It’s tempting to go cheap with anything you buy. How bad can it be? If you’ve ever gone to the store and looked at two TVs — one high-priced Sony and one low-priced no-name brand — you immediately see the difference in picture quality and sound. With code, quality isn’t as evident. Most customers identify “good” code by its number of bugs and if it runs well. The average user doesn’t even understand what coding is, but here are some reasons code quality matters.
Coders can accomplish goals in a variety of ways with their programming. Inefficient coding might not seem immediately slow, but you see performance degradation as your user base continues to grow. Code that takes a millisecond to run takes much longer when it’s used much more frequently from an increase in customers. Professional programmers write code in a way that keeps performance in mind. Some quality assurance procedures include testing for performance issues. Poorly performing code can cripple your application just by its inability to process data fast enough. For example, a coder could create a loop that processes a million records. This processing takes a heavy toll on your server resources. In most cases, instead of retrieving a million records and filtering through them on the front-end, it’s better to filter on the database and return a smaller data set to the front-end. This simple tweak dramatically improves performance.
There’s a high probability that one day you’ll want to expand your software with more features. Without scalability, the code needs to be completely redesigned and recoded for any significant changes. That means coding time doubles whenever you need to add more complexity to the application. A good coder will keep scalability in mind as they design your software. Scalability while coding does take more time initially, but it can save you money and time in the future. For a user, there is no way to identify if the code is scalable unless you can read it. However, when you find a developer for your application, always specify that you want it to scale with future releases. One way you can ensure scalability is built into your base code is to specify the features that you want to add in the future. It’s typical for MVP applications to include only the very basics for marketability analysis, but the MVP should be able to scale in the future.
You shouldn’t have to re-code your application if you want to expand into separate software for different pieces of your business. The code should be modular so that the next project can use current code. For instance, consider a form where users sign up for service. If the structure is modular, then it can be used on other websites that you own. Something as simple as a sign-up form can save your coders time and save you money on each new project.

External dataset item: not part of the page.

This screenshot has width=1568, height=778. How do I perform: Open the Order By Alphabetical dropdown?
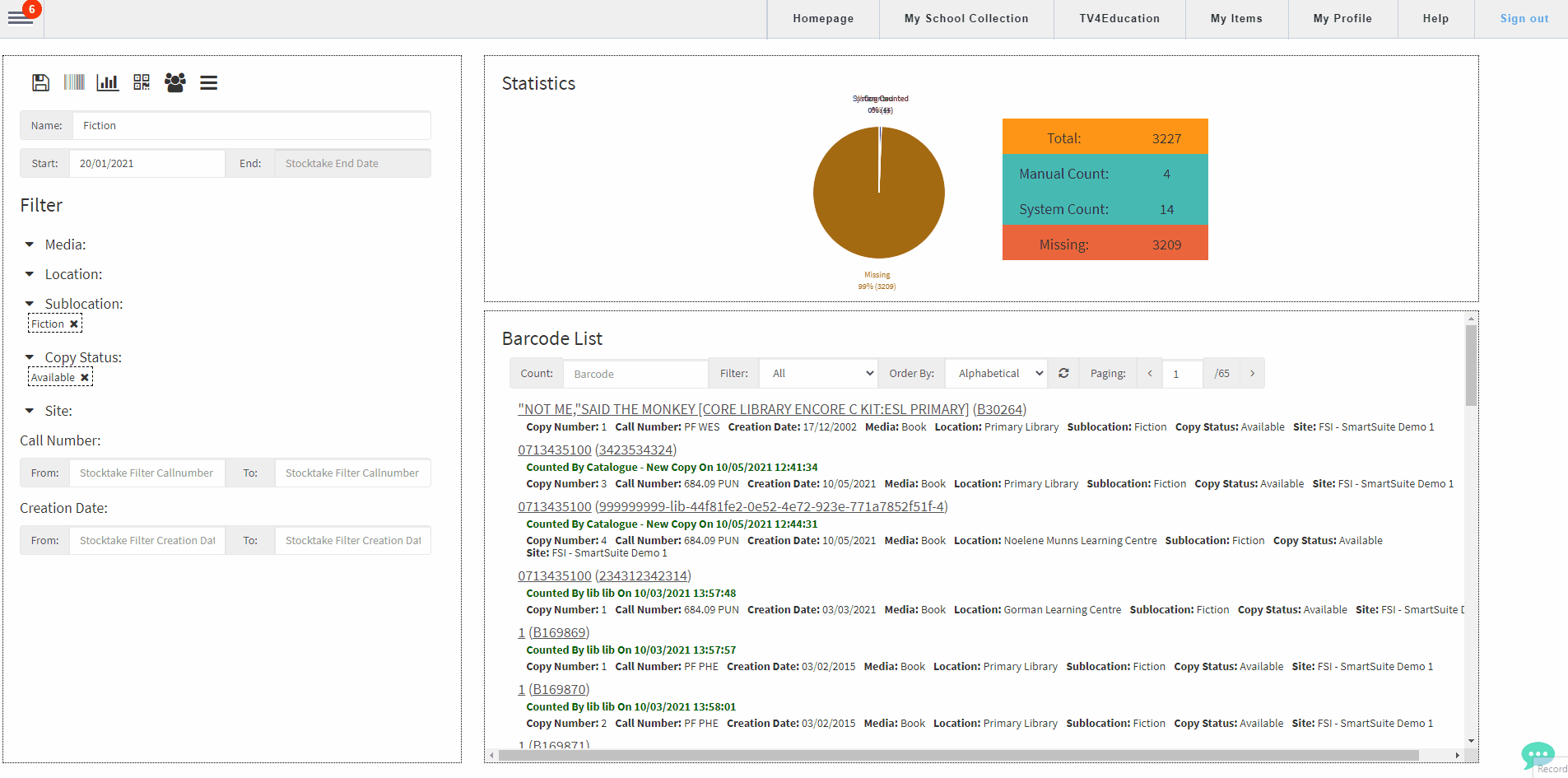tap(997, 374)
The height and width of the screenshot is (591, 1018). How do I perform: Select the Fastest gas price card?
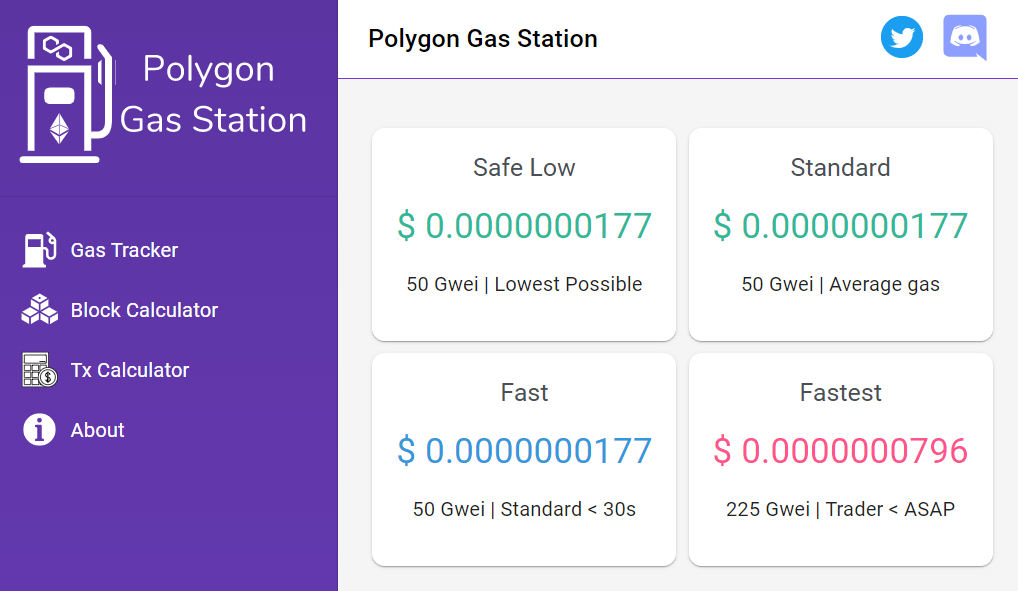(x=841, y=460)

Reading a programming language takes practice, but just like literature, code poorly written can be hard to understand. A lot of logic and conditions are set in code, and one not written well can make a broad application challenging to understand. Most companies want to keep the same coder for as long as possible, but it’s inevitable that you’ll need to hire help to come in and help maintain legacy applications. The first step for a programmer is to read the previous programmer’s work to get a feel for how the application works. Without well-written code, the next person to maintain the application could make more mistakes, introduce more bugs, and have a more difficult time making sure that the application runs smoothly. One way to improve readability is to ensure proper documentation of code and including comments. Most programmers will avoid doing either of these tasks, so it’s essential that you at least include documentation in your contract.
Good Code Costs More Initially But Saves Money in the Long-Run
When you shop around for a developer, you’ll note that asking for these quality items costs more. Although the initial investment is high, the quality code will cost you a lot less in the future. The benefits of having good code outweigh the alternative, which is usually ripping apart the code base and redesigning and redeveloping it when you want to expand.